District Funding Shortages Likely to Delay Free Metrobus Plans 


Visions for a new transit plan in downtown D.C. share a common goal: easy flow of public and private vehicles, bicycles and scooters along with safe pedestrian experiences in crossing streets and accessing their vehicles in nearby parking areas and accessing stores and outdoor dining areas throughout the city. Various transit reform plans have been on the D.C. Council’s agenda for years. Plans have inevitably garnered different levels of support, often based on ideological concerns.  

According to analysts quoted in the Washington Post recently, D.C. Mayor Bowser favors plans that will emphasize easing transit into the downtown in ways that will benefit the entire city and revitalize its “Comeback” economic recovery plan. This includes designated throughfares, such as K Street NW, that would be reconfigured to ease the passageway of various modes of transportation from cars to busses, trolley and cable cars, bikes and scooters – electric and other. Bowser’s “K Street Transitway” was in its final design phase and intended to alleviate traffic congestion on the mile-long corridor of K St. – some eight of its busiest blocks. The parallel service roads along both sides of K Street are to be eliminated and public busses would be given an exclusive lane, perhaps down the middle of the street. Metro General Manager Randy Clark said the plan was a key part of Metro’s effort to redesign its bus network for the first time in 40 years.  

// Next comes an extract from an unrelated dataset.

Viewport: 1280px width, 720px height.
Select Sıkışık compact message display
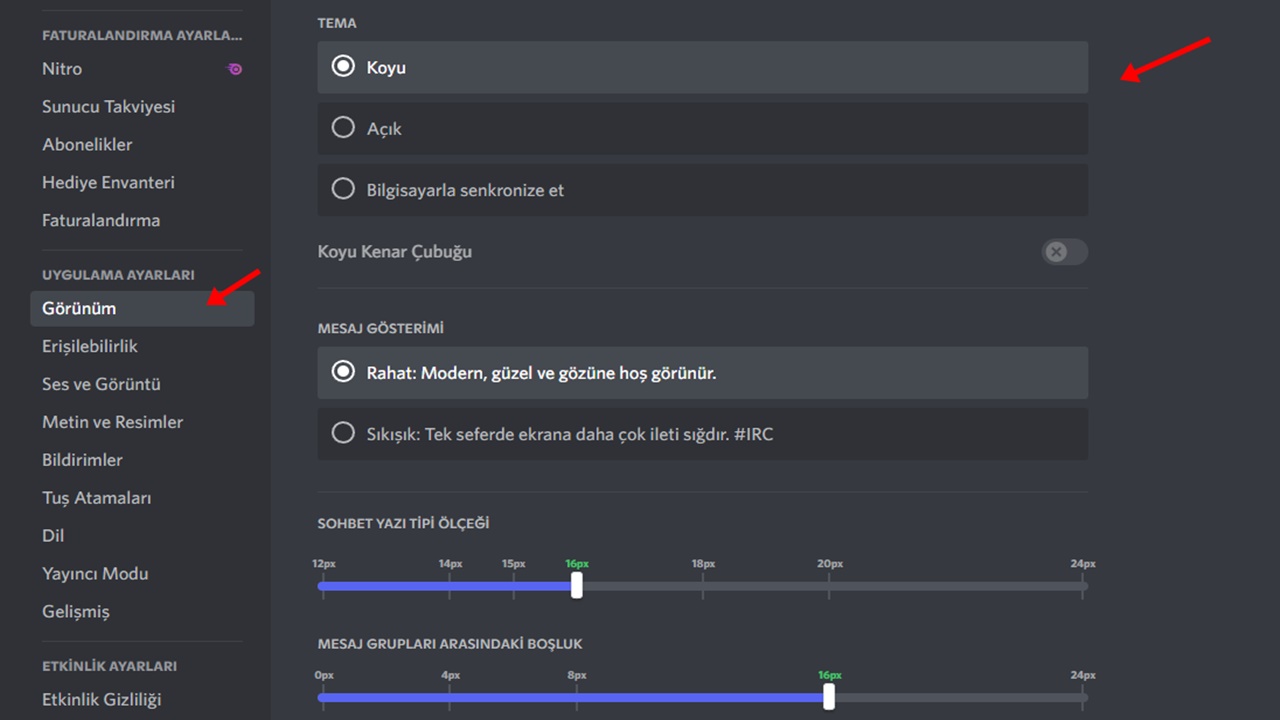coord(343,433)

But last week the D.C. Council’s transportation committee voted to pause the K Street Transitway project, shifting its funds instead to a “Metro for DC” project of targeted services for lower-income residents and workers. This plan includes free bus services for anyone from anywhere traveling on public transportation bringing them into the city. The idea made headlines throughout the D.C. Metro region. Who doesn’t like free?  

But Clark said the transitway and free bus service programs were competing projects. Turns out that when Mayor Bowser pointed out there was no longer enough money in the D.C. budget to fund free incoming bus service to everywhere in D.C., proponents including Ward 6 Council Member Charles Allen proposed shifting funds from the K St. Transitway project to the free Metrobus project. Now the whole concept has gone regional seeking support from jurisdictions outside D.C. in Virginia and Maryland. “It’s pretty clear we’re going to have to delay the free bus idea for a year,” concluded Council Chair Phil Mendelson.  

On May 1, the Georgetown, Burleith, Hillandale Advisory Neighborhood Commission (ANC2E) spent almost a half-hour talking about the impact of the delayed K Street Transitway and free Metrobus projects. But their main concern was on proposed changes to the area’s Metrobus and Circulator routes. A new map showing changes to a merged and more efficient routing of the D2, D6 and G2 busses was discussed. Changes in the routes of the electric-battery-operated city Circulator busses were also of concern. The busses currently transport Georgetowners to points west as far as Sibley Hospital and Arlington, and east to Union Station, and past the Capitol and the Senate office buildings and beyond. A proposed map shows most of the area covered by combining bus routes with fewer but more frequent stops. Fares – free or not – will probably be decided by the combined regional jurisdictions.